::: ENTRIES SHOWN :::

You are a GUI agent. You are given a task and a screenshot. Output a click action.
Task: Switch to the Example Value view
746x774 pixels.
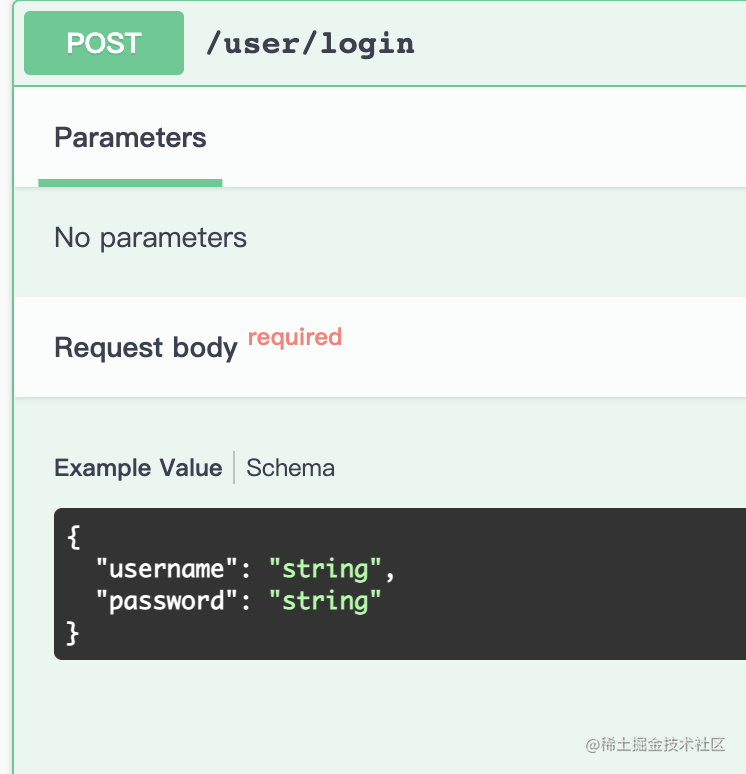tap(138, 468)
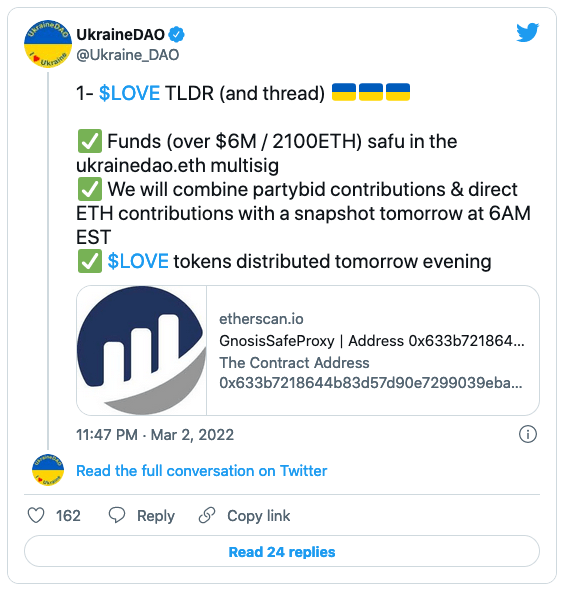The height and width of the screenshot is (592, 563).
Task: Click the 162 likes count
Action: tap(68, 516)
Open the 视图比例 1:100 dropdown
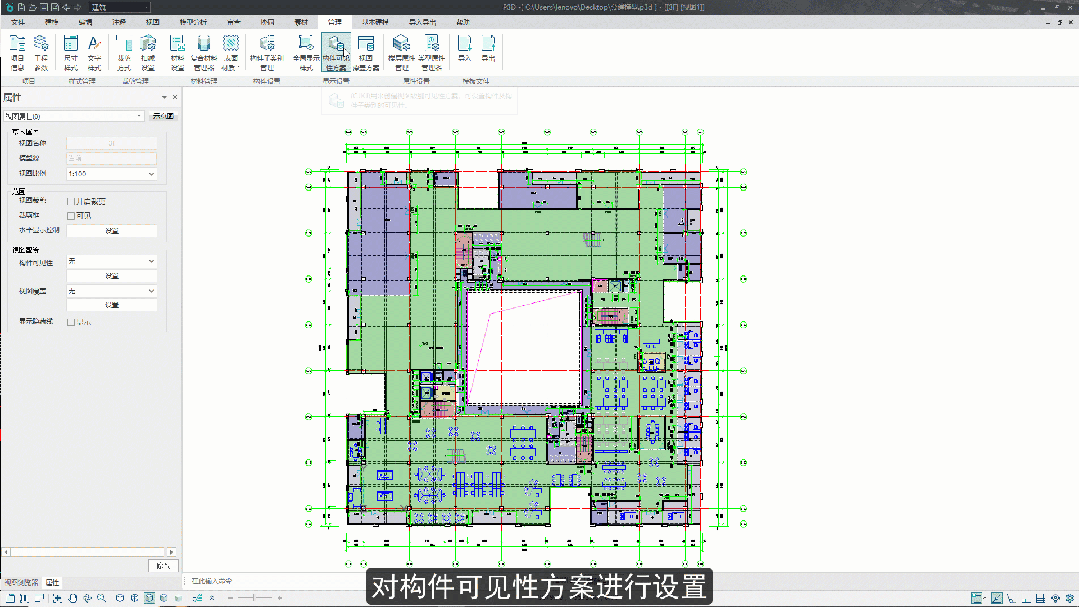The height and width of the screenshot is (607, 1079). [x=110, y=173]
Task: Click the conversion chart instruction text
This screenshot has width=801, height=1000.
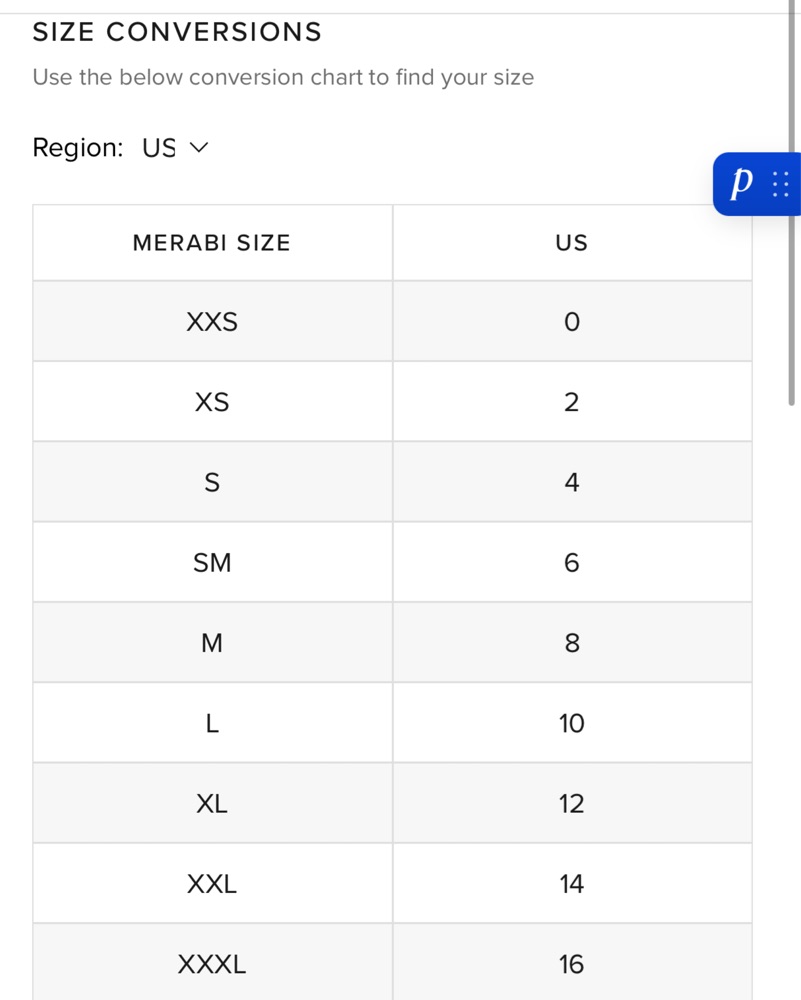Action: (283, 77)
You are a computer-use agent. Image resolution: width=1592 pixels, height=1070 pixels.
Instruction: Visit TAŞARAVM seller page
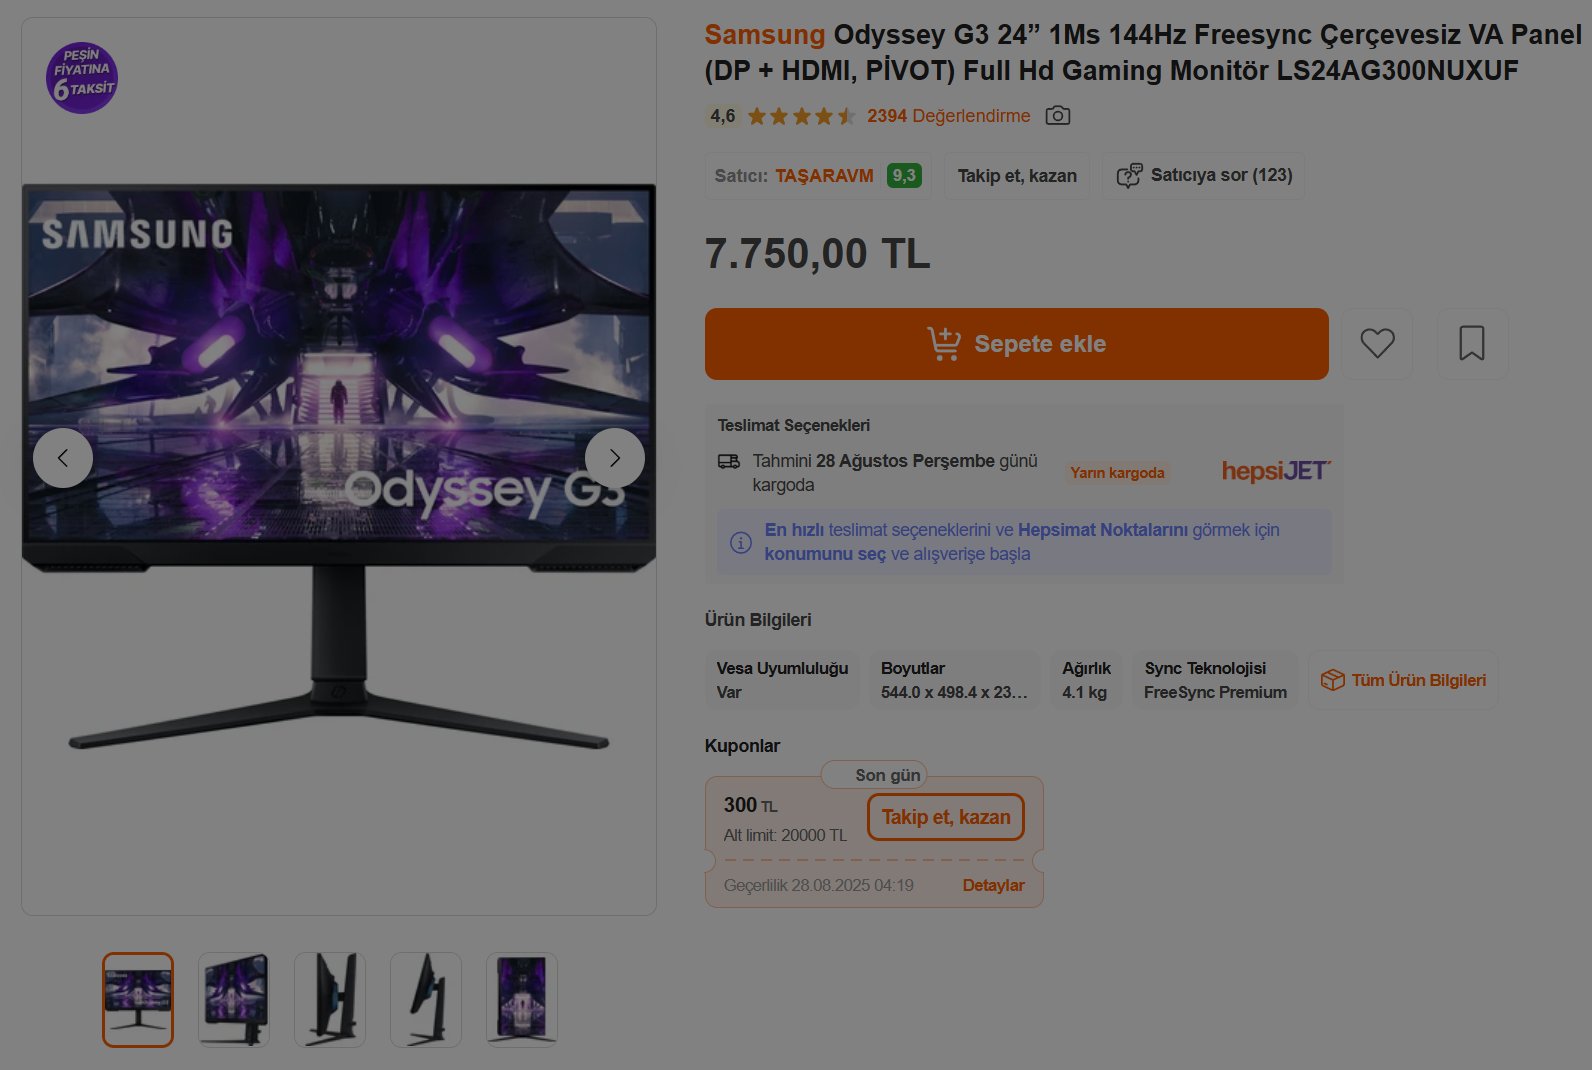point(824,176)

:::

EXERCISE PROMPT:
Among the records, find all lines that include the string "agent" and return them.

EXPECTED OUTPUT:
You are a GUI agent. You are given a task and a screenshot. Output a click action.
You are a computer-use agent. Image resolution: width=1592 pixels, height=1070 pixels.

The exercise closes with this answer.